§ **What is being asked**
Return every record exactly as written.

(Data extracted from a collection)
* * * * * * * * *
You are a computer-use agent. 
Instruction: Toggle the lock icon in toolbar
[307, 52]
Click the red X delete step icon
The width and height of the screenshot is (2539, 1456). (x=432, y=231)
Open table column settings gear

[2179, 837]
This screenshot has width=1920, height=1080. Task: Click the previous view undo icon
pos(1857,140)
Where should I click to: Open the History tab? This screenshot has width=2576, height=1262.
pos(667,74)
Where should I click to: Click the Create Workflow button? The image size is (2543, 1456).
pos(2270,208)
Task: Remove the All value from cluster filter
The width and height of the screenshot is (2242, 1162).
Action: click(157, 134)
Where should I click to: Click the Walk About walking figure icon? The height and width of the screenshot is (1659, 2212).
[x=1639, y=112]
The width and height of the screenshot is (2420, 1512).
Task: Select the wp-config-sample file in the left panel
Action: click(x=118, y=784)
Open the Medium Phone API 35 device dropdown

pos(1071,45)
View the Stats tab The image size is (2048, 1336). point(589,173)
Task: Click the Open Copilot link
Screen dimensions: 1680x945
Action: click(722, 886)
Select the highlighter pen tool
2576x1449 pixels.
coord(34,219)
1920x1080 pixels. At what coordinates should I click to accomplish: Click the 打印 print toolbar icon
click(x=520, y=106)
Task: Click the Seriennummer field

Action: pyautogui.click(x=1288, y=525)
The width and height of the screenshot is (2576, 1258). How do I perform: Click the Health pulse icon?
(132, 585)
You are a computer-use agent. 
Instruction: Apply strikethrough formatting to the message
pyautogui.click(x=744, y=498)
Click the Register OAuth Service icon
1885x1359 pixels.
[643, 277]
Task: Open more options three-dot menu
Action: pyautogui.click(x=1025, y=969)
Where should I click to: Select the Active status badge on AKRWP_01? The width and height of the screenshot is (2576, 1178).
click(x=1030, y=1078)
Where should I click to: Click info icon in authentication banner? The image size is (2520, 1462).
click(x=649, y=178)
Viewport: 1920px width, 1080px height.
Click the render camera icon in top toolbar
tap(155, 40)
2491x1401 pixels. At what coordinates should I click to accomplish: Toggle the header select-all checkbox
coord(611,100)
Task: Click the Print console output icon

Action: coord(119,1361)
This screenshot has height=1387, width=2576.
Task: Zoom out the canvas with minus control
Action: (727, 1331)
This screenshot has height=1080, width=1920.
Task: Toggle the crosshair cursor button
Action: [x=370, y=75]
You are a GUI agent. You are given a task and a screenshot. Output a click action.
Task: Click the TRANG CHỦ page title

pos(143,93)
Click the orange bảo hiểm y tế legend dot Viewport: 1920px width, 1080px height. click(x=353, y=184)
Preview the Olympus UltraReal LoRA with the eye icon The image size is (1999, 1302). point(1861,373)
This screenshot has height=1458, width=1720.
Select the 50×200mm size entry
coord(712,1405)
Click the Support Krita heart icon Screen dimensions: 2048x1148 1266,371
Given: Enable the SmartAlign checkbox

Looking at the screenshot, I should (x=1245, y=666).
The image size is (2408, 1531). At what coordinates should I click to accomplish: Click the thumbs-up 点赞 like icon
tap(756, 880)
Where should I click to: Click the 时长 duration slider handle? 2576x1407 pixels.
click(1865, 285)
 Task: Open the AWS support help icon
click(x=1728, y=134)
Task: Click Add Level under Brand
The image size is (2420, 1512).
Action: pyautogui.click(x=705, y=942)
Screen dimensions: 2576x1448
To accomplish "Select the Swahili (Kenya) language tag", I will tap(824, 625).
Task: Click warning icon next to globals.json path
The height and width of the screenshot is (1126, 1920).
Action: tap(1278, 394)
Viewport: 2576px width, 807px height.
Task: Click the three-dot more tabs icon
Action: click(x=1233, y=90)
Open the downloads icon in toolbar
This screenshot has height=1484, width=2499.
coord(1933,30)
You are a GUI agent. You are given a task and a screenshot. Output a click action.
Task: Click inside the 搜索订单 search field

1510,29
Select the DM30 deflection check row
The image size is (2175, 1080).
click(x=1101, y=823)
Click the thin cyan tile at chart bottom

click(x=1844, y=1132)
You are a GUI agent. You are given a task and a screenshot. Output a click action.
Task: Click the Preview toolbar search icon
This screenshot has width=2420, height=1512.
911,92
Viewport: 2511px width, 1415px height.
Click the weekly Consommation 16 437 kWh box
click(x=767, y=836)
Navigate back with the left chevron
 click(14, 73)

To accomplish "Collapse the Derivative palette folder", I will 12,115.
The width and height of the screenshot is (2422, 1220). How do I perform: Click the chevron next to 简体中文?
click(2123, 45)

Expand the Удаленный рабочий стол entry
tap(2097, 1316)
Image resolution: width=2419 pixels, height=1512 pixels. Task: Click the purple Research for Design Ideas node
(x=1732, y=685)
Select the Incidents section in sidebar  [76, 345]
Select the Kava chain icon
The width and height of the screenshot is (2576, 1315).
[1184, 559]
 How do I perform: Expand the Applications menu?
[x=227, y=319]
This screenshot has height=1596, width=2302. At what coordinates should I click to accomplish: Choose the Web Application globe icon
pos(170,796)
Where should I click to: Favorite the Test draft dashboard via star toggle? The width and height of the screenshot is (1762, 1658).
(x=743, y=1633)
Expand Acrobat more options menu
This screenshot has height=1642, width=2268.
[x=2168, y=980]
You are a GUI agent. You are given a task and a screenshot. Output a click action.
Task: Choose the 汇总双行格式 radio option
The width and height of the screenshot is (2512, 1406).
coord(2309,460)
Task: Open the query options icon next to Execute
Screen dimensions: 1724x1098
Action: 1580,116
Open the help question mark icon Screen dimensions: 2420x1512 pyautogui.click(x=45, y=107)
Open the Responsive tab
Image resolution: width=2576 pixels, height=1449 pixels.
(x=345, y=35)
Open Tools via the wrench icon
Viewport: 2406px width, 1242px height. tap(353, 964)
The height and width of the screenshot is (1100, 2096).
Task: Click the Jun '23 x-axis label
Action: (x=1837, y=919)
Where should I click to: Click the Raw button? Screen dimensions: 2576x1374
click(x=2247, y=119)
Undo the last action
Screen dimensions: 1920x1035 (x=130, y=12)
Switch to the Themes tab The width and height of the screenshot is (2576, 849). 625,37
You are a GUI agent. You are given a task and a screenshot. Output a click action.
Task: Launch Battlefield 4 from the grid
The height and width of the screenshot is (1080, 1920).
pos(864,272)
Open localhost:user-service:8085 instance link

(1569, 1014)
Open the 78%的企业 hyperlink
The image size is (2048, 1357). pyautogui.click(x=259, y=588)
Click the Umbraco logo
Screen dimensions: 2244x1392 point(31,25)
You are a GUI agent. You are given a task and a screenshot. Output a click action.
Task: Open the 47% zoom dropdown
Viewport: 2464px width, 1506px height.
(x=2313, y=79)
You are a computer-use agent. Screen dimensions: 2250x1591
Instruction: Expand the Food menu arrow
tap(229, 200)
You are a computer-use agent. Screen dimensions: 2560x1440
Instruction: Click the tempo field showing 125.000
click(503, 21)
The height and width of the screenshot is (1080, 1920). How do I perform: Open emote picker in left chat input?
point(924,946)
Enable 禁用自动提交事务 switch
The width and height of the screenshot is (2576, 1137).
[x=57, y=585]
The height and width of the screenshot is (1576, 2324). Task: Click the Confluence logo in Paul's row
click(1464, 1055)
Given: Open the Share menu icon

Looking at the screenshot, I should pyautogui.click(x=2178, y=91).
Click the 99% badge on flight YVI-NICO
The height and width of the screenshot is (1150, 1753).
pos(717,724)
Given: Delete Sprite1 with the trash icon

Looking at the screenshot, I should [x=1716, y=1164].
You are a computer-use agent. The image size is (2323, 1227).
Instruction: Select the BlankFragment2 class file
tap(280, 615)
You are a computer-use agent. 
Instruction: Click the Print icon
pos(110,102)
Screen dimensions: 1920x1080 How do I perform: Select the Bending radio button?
* * * * * * * * *
§ **Answer space**
You are a computer-use agent. 
Instruction: Toggle the lock icon in toolbar
[307, 52]
Click the red X delete step icon
The width and height of the screenshot is (2539, 1456). (x=432, y=231)
Open table column settings gear

[2179, 837]
This screenshot has width=1920, height=1080. Task: Click the previous view undo icon
pos(1857,140)
Where should I click to: Open the History tab? This screenshot has width=2576, height=1262.
pos(667,74)
Where should I click to: Click the Create Workflow button? The image size is (2543, 1456).
pos(2270,208)
Task: Remove the All value from cluster filter
The width and height of the screenshot is (2242, 1162).
Action: click(157, 134)
Where should I click to: Click the Walk About walking figure icon? The height and width of the screenshot is (1659, 2212).
[x=1639, y=112]
The width and height of the screenshot is (2420, 1512).
Task: Select the wp-config-sample file in the left panel
Action: click(x=118, y=784)
Open the Medium Phone API 35 device dropdown

pos(1071,45)
View the Stats tab The image size is (2048, 1336). point(589,173)
Task: Click the Open Copilot link
Screen dimensions: 1680x945
Action: click(722, 886)
Select the highlighter pen tool
2576x1449 pixels.
coord(34,219)
1920x1080 pixels. At what coordinates should I click to accomplish: Click the 打印 print toolbar icon
click(x=520, y=106)
Task: Click the Seriennummer field

Action: pyautogui.click(x=1288, y=525)
The width and height of the screenshot is (2576, 1258). How do I perform: Click the Health pulse icon?
(132, 585)
You are a computer-use agent. 
Instruction: Apply strikethrough formatting to the message
pyautogui.click(x=744, y=498)
Click the Register OAuth Service icon
1885x1359 pixels.
[643, 277]
Task: Open more options three-dot menu
Action: pyautogui.click(x=1025, y=969)
Where should I click to: Select the Active status badge on AKRWP_01? The width and height of the screenshot is (2576, 1178).
click(x=1030, y=1078)
Where should I click to: Click info icon in authentication banner? The image size is (2520, 1462).
click(x=649, y=178)
Viewport: 1920px width, 1080px height.
Click the render camera icon in top toolbar
tap(155, 40)
2491x1401 pixels. At what coordinates should I click to accomplish: Toggle the header select-all checkbox
coord(611,100)
Task: Click the Print console output icon

Action: coord(119,1361)
This screenshot has height=1387, width=2576.
Task: Zoom out the canvas with minus control
Action: (727, 1331)
This screenshot has height=1080, width=1920.
Task: Toggle the crosshair cursor button
Action: [x=370, y=75]
You are a GUI agent. You are given a task and a screenshot. Output a click action.
Task: Click the TRANG CHỦ page title

pos(143,93)
Click the orange bảo hiểm y tế legend dot Viewport: 1920px width, 1080px height. click(x=353, y=184)
Preview the Olympus UltraReal LoRA with the eye icon The image size is (1999, 1302). point(1861,373)
This screenshot has height=1458, width=1720.
Select the 50×200mm size entry
coord(712,1405)
Click the Support Krita heart icon Screen dimensions: 2048x1148 1266,371
Given: Enable the SmartAlign checkbox

Looking at the screenshot, I should (x=1245, y=666).
The image size is (2408, 1531). At what coordinates should I click to accomplish: Click the thumbs-up 点赞 like icon
tap(756, 880)
Where should I click to: Click the 时长 duration slider handle? 2576x1407 pixels.
click(1865, 285)
 Task: Open the AWS support help icon
click(x=1728, y=134)
Task: Click Add Level under Brand
The image size is (2420, 1512).
Action: pyautogui.click(x=705, y=942)
Screen dimensions: 2576x1448
To accomplish "Select the Swahili (Kenya) language tag", I will tap(824, 625).
Task: Click warning icon next to globals.json path
The height and width of the screenshot is (1126, 1920).
Action: tap(1278, 394)
Viewport: 2576px width, 807px height.
Task: Click the three-dot more tabs icon
Action: click(x=1233, y=90)
Open the downloads icon in toolbar
This screenshot has height=1484, width=2499.
coord(1933,30)
You are a GUI agent. You are given a task and a screenshot. Output a click action.
Task: Click inside the 搜索订单 search field

1510,29
Select the DM30 deflection check row
The image size is (2175, 1080).
click(x=1101, y=823)
Click the thin cyan tile at chart bottom

click(x=1844, y=1132)
You are a GUI agent. You are given a task and a screenshot. Output a click action.
Task: Click the Preview toolbar search icon
This screenshot has width=2420, height=1512.
911,92
Viewport: 2511px width, 1415px height.
Click the weekly Consommation 16 437 kWh box
click(x=767, y=836)
Navigate back with the left chevron
 click(14, 73)

To accomplish "Collapse the Derivative palette folder", I will 12,115.
The width and height of the screenshot is (2422, 1220). How do I perform: Click the chevron next to 简体中文?
click(2123, 45)

Expand the Удаленный рабочий стол entry
tap(2097, 1316)
Image resolution: width=2419 pixels, height=1512 pixels. Task: Click the purple Research for Design Ideas node
(x=1732, y=685)
Select the Incidents section in sidebar  [76, 345]
Select the Kava chain icon
The width and height of the screenshot is (2576, 1315).
[1184, 559]
 How do I perform: Expand the Applications menu?
[x=227, y=319]
This screenshot has height=1596, width=2302. At what coordinates should I click to accomplish: Choose the Web Application globe icon
pos(170,796)
Where should I click to: Favorite the Test draft dashboard via star toggle? The width and height of the screenshot is (1762, 1658).
(x=743, y=1633)
Expand Acrobat more options menu
This screenshot has height=1642, width=2268.
[x=2168, y=980]
You are a GUI agent. You are given a task and a screenshot. Output a click action.
Task: Choose the 汇总双行格式 radio option
The width and height of the screenshot is (2512, 1406).
coord(2309,460)
Task: Open the query options icon next to Execute
Screen dimensions: 1724x1098
Action: 1580,116
Open the help question mark icon Screen dimensions: 2420x1512 pyautogui.click(x=45, y=107)
Open the Responsive tab
Image resolution: width=2576 pixels, height=1449 pixels.
(x=345, y=35)
Open Tools via the wrench icon
Viewport: 2406px width, 1242px height. tap(353, 964)
The height and width of the screenshot is (1100, 2096).
Task: Click the Jun '23 x-axis label
Action: (x=1837, y=919)
Where should I click to: Click the Raw button? Screen dimensions: 2576x1374
click(x=2247, y=119)
Undo the last action
Screen dimensions: 1920x1035 (x=130, y=12)
Switch to the Themes tab The width and height of the screenshot is (2576, 849). 625,37
You are a GUI agent. You are given a task and a screenshot. Output a click action.
Task: Launch Battlefield 4 from the grid
The height and width of the screenshot is (1080, 1920).
pos(864,272)
Open localhost:user-service:8085 instance link

(1569, 1014)
Open the 78%的企业 hyperlink
The image size is (2048, 1357). pyautogui.click(x=259, y=588)
Click the Umbraco logo
Screen dimensions: 2244x1392 point(31,25)
You are a GUI agent. You are given a task and a screenshot. Output a click action.
Task: Open the 47% zoom dropdown
Viewport: 2464px width, 1506px height.
(x=2313, y=79)
You are a computer-use agent. Screen dimensions: 2250x1591
Instruction: Expand the Food menu arrow
tap(229, 200)
You are a computer-use agent. Screen dimensions: 2560x1440
Instruction: Click the tempo field showing 125.000
click(503, 21)
The height and width of the screenshot is (1080, 1920). How do I perform: Open emote picker in left chat input?
point(924,946)
Enable 禁用自动提交事务 switch
The width and height of the screenshot is (2576, 1137).
[x=57, y=585]
The height and width of the screenshot is (1576, 2324). Task: Click the Confluence logo in Paul's row
click(1464, 1055)
Given: Open the Share menu icon

Looking at the screenshot, I should pyautogui.click(x=2178, y=91).
Click the 99% badge on flight YVI-NICO
The height and width of the screenshot is (1150, 1753).
pos(717,724)
Given: Delete Sprite1 with the trash icon

Looking at the screenshot, I should [x=1716, y=1164].
You are a computer-use agent. The image size is (2323, 1227).
Instruction: Select the BlankFragment2 class file
tap(280, 615)
You are a computer-use agent. 
Instruction: Click the Print icon
pos(110,102)
Screen dimensions: 1920x1080 How do I perform: Select the Bending radio button?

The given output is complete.